Directions for this task —
Your output should be the line that contains "Instruction: Select the" and all lines after it in the records, retyped exactly through the last one.

*** Begin section ***

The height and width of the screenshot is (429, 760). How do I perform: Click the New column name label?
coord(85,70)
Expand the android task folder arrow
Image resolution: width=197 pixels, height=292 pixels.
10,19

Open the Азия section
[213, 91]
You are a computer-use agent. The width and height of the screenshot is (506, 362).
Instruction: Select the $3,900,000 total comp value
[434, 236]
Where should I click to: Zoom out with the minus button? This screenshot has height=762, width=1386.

*** End section ***

Exercise result —
Instruction: Select the $3,900,000 total comp value
[434, 236]
Where should I click to: Zoom out with the minus button? This screenshot has height=762, width=1386.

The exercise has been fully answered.